Speaking of Herschel and planetary discovery, I was pleased to see that Vogt continued Sir William’s glorious tradition of exuberant speculation about extraterrestrial life. At this morning’s press conference, Vogt boldly asserted that “my own personal feeling is that the chances of life on this planet are 100 percent.”  He then spoke about the possibilities of polar bear like life-forms living on the planet’s cold night side, thermophilic life-forms on the hot half, and temperate life forms living on the twilight ring dividing the two extremes.

Tell us more about the nocturnal space yetis!

As with most science news, the planet’s discovery hasn’t produced a huge splash in the media (the discovery of the most earthlike planet so far known was greatly overshadowed by Tony Curtis’ death).  The few short mainstream news article to mention this discovery were striking to me for their comments sections.  Although many people leaving comments were filled with wonder and curiosity, a distressing number seemed very ignorant of basic scientific principles (or basic principles of anything).  A shocking number of commenters wanted to send all Republicans to Gliese 581g (an equal number wished to send all Democrats instead).  What happened in or national discourse that a citizen’s first reaction to hearing about a new planet is to banish his political foes there?  When did the United States become Renaissance Florence? Other people demanded that we not exploit the newly discovered planet’s resources but instead concentrate on solving our problems here on earth (20.3 light years might seem like a tiny number but it converts to 1.92048727 × 1017 meters).  We probably have better sources of bauxite and blood diamonds! In a similar vein, quite a few folks demanded that we stop studying the heavens altogether and provide them with cushy jobs, new sofas, and tv dinners.  In short, the comments made me sad and frustrated.
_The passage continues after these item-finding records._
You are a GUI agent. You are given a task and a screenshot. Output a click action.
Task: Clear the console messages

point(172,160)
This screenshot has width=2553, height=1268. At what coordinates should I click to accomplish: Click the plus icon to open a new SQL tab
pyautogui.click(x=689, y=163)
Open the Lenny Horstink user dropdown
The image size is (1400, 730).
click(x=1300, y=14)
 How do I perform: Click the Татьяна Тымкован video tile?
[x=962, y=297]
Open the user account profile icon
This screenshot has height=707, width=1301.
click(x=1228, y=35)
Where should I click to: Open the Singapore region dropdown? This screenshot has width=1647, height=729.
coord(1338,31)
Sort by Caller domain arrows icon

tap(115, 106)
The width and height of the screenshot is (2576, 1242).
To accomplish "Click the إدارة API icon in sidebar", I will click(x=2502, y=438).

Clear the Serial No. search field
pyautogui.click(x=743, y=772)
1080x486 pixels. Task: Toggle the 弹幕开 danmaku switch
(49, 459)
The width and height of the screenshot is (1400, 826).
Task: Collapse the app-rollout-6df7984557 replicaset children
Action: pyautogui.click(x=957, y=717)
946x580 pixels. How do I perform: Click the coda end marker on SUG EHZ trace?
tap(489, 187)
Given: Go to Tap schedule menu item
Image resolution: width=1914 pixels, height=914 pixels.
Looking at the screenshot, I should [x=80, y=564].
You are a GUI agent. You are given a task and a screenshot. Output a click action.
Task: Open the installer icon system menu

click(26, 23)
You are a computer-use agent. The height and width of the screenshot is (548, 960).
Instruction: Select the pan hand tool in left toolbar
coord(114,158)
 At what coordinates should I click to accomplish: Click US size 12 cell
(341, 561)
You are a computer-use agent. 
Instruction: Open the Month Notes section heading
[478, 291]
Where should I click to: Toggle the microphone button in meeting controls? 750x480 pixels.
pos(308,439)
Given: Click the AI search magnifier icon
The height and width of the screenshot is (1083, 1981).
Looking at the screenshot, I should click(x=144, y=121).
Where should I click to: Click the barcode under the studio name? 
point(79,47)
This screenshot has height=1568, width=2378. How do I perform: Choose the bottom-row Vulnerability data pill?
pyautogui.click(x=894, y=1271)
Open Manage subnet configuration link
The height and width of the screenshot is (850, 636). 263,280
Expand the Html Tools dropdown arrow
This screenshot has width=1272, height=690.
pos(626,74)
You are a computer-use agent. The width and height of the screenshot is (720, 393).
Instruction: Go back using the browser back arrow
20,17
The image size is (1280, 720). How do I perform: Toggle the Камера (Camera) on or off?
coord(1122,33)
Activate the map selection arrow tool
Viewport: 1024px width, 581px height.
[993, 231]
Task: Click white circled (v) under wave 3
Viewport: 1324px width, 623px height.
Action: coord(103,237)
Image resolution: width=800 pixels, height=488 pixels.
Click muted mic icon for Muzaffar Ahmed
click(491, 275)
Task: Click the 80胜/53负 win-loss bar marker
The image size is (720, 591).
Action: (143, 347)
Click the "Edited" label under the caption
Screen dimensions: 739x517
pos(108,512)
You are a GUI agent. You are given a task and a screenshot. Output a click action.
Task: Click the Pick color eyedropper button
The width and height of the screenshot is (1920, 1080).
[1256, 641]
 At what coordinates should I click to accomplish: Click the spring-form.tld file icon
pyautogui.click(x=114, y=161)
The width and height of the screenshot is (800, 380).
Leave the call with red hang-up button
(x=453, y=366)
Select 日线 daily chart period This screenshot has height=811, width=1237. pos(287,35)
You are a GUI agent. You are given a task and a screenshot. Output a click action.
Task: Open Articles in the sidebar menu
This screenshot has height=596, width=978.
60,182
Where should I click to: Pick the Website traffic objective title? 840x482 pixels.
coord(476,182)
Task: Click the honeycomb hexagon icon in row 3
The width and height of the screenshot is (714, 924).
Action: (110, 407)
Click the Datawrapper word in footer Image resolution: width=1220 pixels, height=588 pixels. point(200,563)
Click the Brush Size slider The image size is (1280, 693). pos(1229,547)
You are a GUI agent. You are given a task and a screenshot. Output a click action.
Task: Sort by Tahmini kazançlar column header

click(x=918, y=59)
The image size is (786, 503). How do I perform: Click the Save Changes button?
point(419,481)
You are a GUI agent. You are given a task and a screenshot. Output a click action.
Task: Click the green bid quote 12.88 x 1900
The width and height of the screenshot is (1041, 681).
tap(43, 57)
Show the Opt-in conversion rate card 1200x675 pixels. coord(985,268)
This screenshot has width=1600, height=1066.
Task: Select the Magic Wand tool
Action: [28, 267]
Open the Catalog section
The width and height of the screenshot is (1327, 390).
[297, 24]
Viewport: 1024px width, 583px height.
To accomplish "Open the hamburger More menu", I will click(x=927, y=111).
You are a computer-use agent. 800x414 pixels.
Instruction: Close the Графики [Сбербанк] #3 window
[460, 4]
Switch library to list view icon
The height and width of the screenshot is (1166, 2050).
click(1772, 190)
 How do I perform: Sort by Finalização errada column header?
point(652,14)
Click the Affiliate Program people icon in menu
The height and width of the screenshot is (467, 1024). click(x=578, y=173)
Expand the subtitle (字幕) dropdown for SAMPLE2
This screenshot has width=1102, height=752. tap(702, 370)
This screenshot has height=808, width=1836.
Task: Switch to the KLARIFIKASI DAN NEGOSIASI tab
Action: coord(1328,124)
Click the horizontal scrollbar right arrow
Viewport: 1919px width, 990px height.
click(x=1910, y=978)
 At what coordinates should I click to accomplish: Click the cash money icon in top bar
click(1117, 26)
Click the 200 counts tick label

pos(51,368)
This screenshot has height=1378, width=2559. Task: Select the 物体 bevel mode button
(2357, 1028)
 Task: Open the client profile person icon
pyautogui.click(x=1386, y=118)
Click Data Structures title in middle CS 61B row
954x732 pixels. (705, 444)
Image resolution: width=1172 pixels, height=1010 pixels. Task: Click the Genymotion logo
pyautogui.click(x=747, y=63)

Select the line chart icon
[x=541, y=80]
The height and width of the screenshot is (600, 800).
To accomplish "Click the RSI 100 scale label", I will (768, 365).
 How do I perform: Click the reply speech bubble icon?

Gliesian scientists have reluctantly concluded that Earth is only inhabited by internet trolls and primitive one-party life forms.

Corot and Kepler, the two big missions for spotting earthlike worlds (from the French and NASA respectively), are only just beginning to yield discoveries, so I expect we will be hearing about a lot of earth-like worlds.  Let’s hope humankind grows technologically, socially, and politically as the new planets are tabulated!

[Also, rest in Peace Tony Curtis, I loved you in “The Great Race” when I was 6.]